GIVEN PROBLEM 1: Show every line of the records that contains the word "Task".

PASSAGE GIVEN:
Let f(\boldsymbol{S}) be a real valued function of the second order tensor \boldsymbol{S}. Then the derivative of f(\boldsymbol{S}) with respect to \boldsymbol{S} (or at \boldsymbol{S}) in the direction \boldsymbol{T} is the second order tensor defined as

\frac{\partial f}{\partial \boldsymbol{S}}:\boldsymbol{T} = Df(\boldsymbol{S})[\boldsymbol{T}] = \left[\frac{d }{d \alpha}~f(\boldsymbol{S} + \alpha~\boldsymbol{T})\right]_{\alpha = 0}

for all second order tensors \boldsymbol{T}.

Properties:

1) If f(\boldsymbol{S}) = f_1(\boldsymbol{S}) + f_2(\boldsymbol{S}) then \frac{\partial f}{\partial \boldsymbol{S}}:\boldsymbol{T} = \left(\frac{\partial f_1}{\partial \boldsymbol{S}} + \frac{\partial f_2}{\partial \boldsymbol{S}}\right):\boldsymbol{T}

2) If f(\boldsymbol{S}) = f_1(\boldsymbol{S})~ f_2(\boldsymbol{S}) then \frac{\partial f}{\partial \boldsymbol{S}}:\boldsymbol{T} = \left(\frac{\partial f_1}{\partial \boldsymbol{S}}:\boldsymbol{T}\right)~f_2(\boldsymbol{S}) + f_1(\boldsymbol{S})~\left(\frac{\partial f_2}{\partial \boldsymbol{S}}:\boldsymbol{T} \right)

3) If f(\boldsymbol{S}) = f_1(f_2(\boldsymbol{S})) then \frac{\partial f}{\partial \boldsymbol{S}}:\boldsymbol{T} = \frac{\partial f_1}{\partial f_2}~\left(\frac{\partial f_2}{\partial \boldsymbol{S}}:\boldsymbol{T} \right)

Derivatives of tensor valued functions of second-order tensors

Let \boldsymbol{F}(\boldsymbol{S}) be a second order tensor valued function of the second order tensor \boldsymbol{S}. Then the derivative of \boldsymbol{F}(\boldsymbol{S}) with respect to \boldsymbol{S} (or at \boldsymbol{S}) in the direction \boldsymbol{T} is the fourth order tensor defined as

\frac{\partial \boldsymbol{F}}{\partial \boldsymbol{S}}:\boldsymbol{T} = D\boldsymbol{F}(\boldsymbol{S})[\boldsymbol{T}] = \left[\frac{d }{d \alpha}~\boldsymbol{F}(\boldsymbol{S} + \alpha~\boldsymbol{T})\right]_{\alpha = 0}

for all second order tensors \boldsymbol{T}.

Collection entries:
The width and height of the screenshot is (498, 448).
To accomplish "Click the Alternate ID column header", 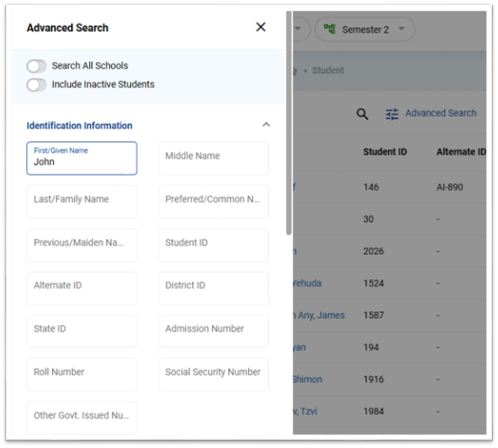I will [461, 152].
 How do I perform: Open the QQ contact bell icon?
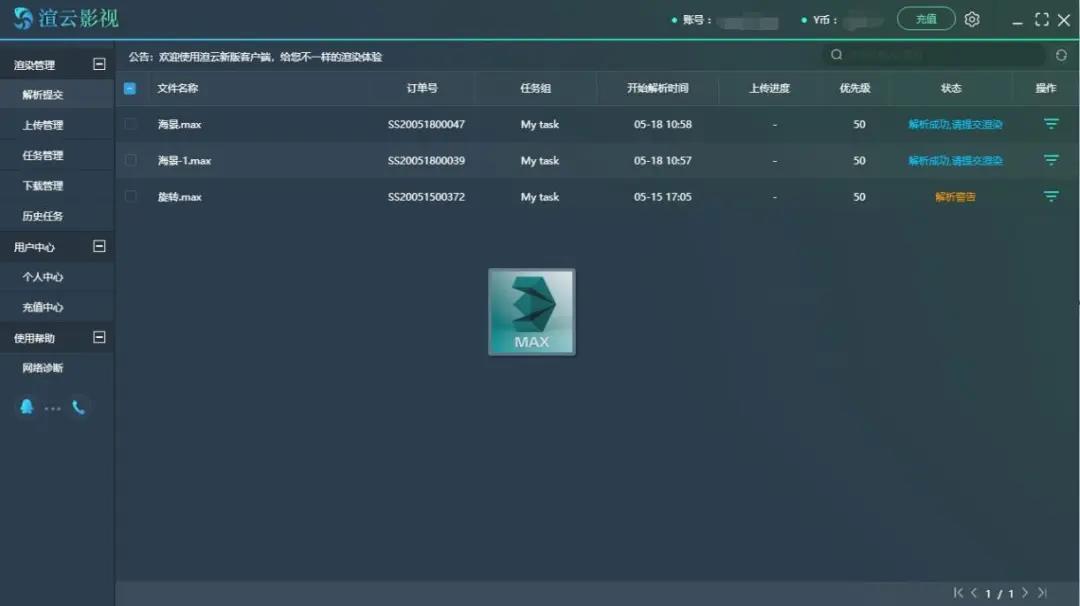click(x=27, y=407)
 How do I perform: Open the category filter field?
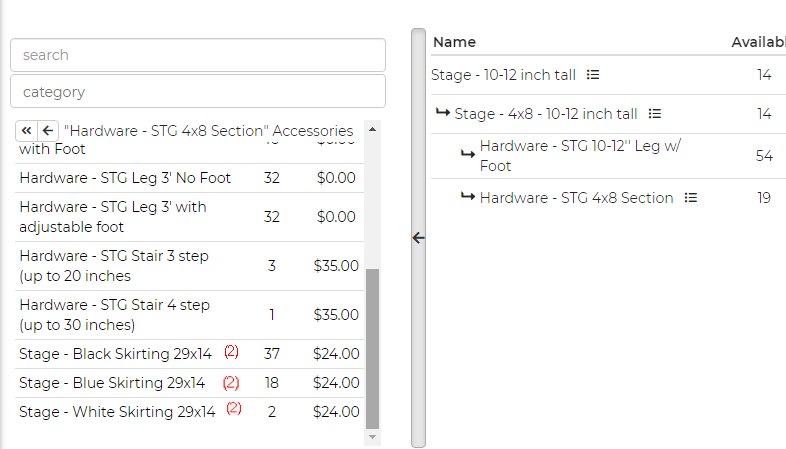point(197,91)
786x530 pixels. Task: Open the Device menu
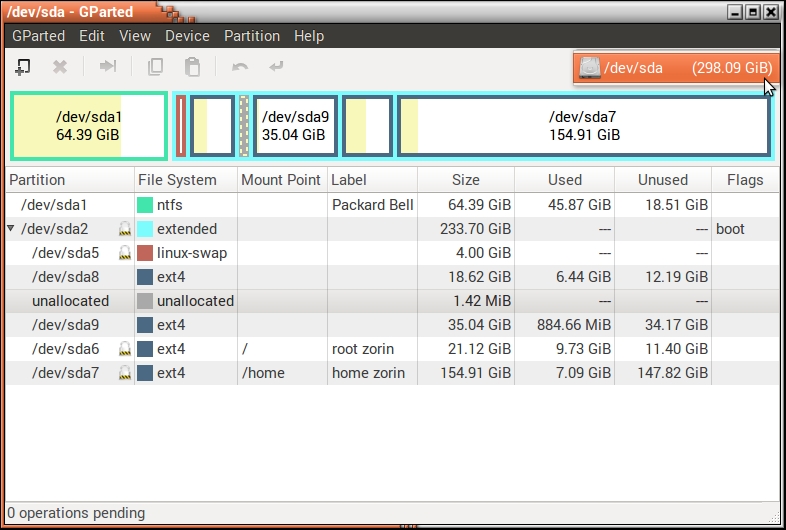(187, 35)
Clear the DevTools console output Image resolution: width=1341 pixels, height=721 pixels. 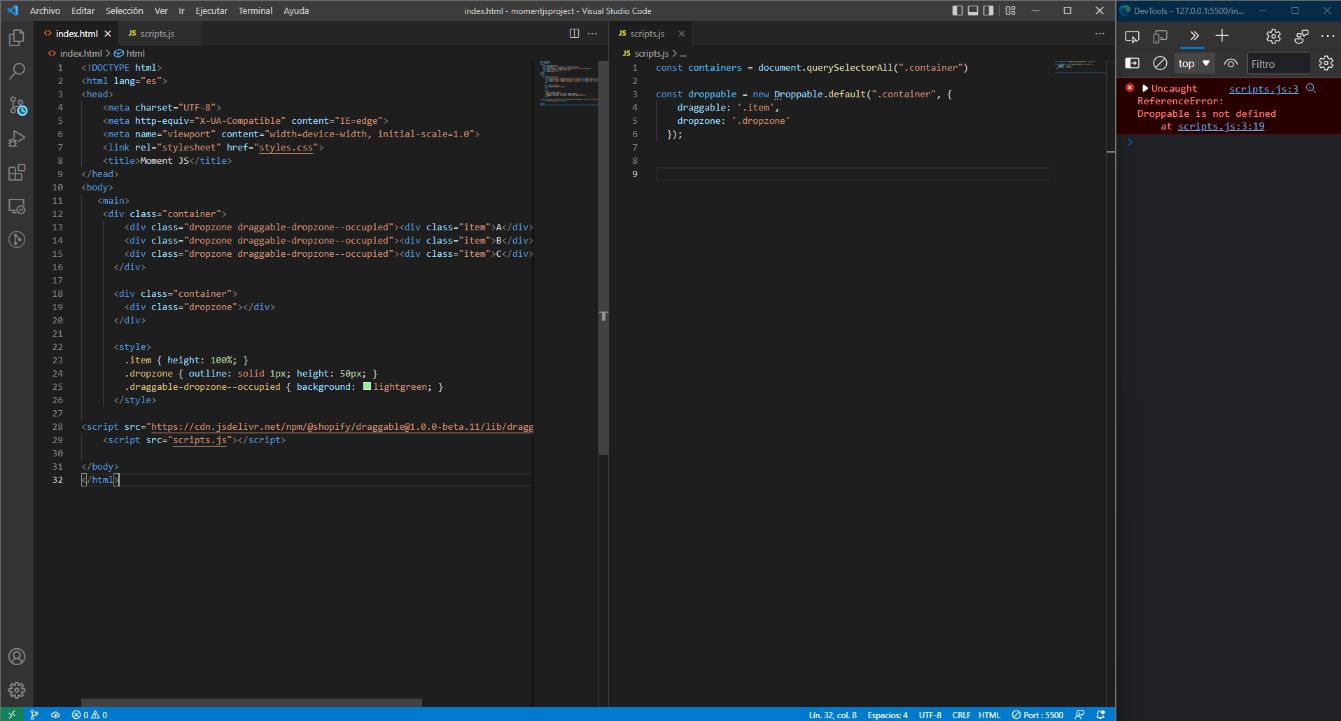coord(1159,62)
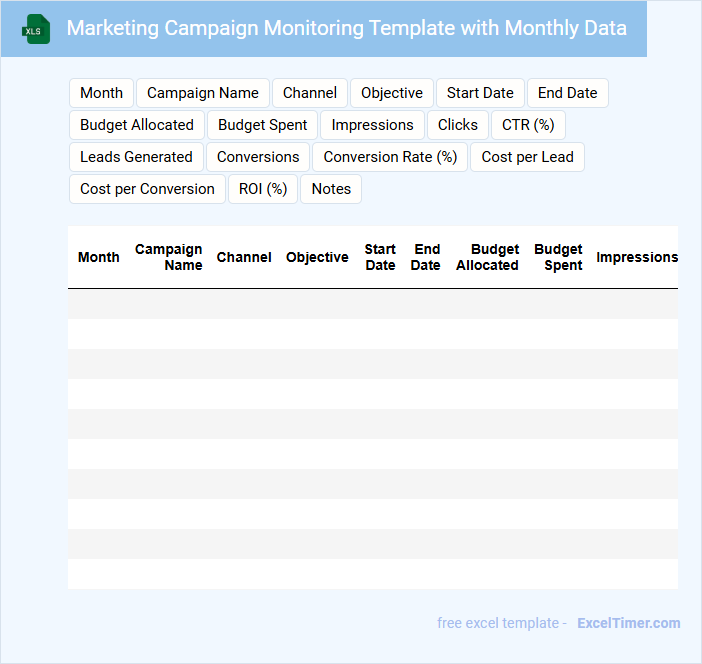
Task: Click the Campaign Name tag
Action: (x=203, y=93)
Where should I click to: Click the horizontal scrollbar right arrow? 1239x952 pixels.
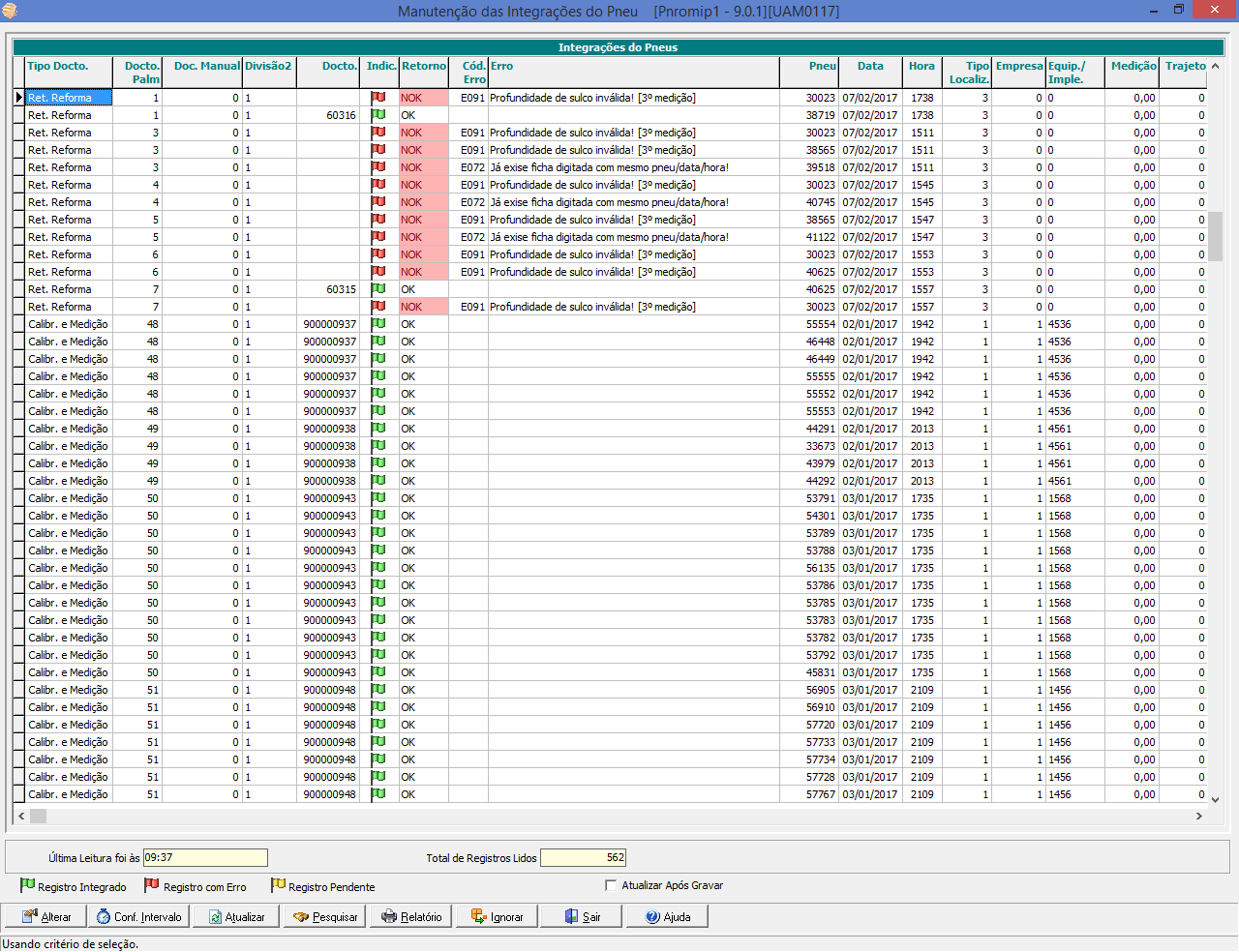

GIVEN PROBLEM 2: For each numbered property in the passage on tensor derivatives, give the form that f(S) is assumed to take.

FULL OUTPUT 1:
786x530 pixels. Task: Open the Device menu
Task: Click the Campaign Name tag

FULL OUTPUT 2:
1) f(S) = f_1(S) + f_2(S)
2) f(S) = f_1(S) f_2(S)
3) f(S) = f_1(f_2(S))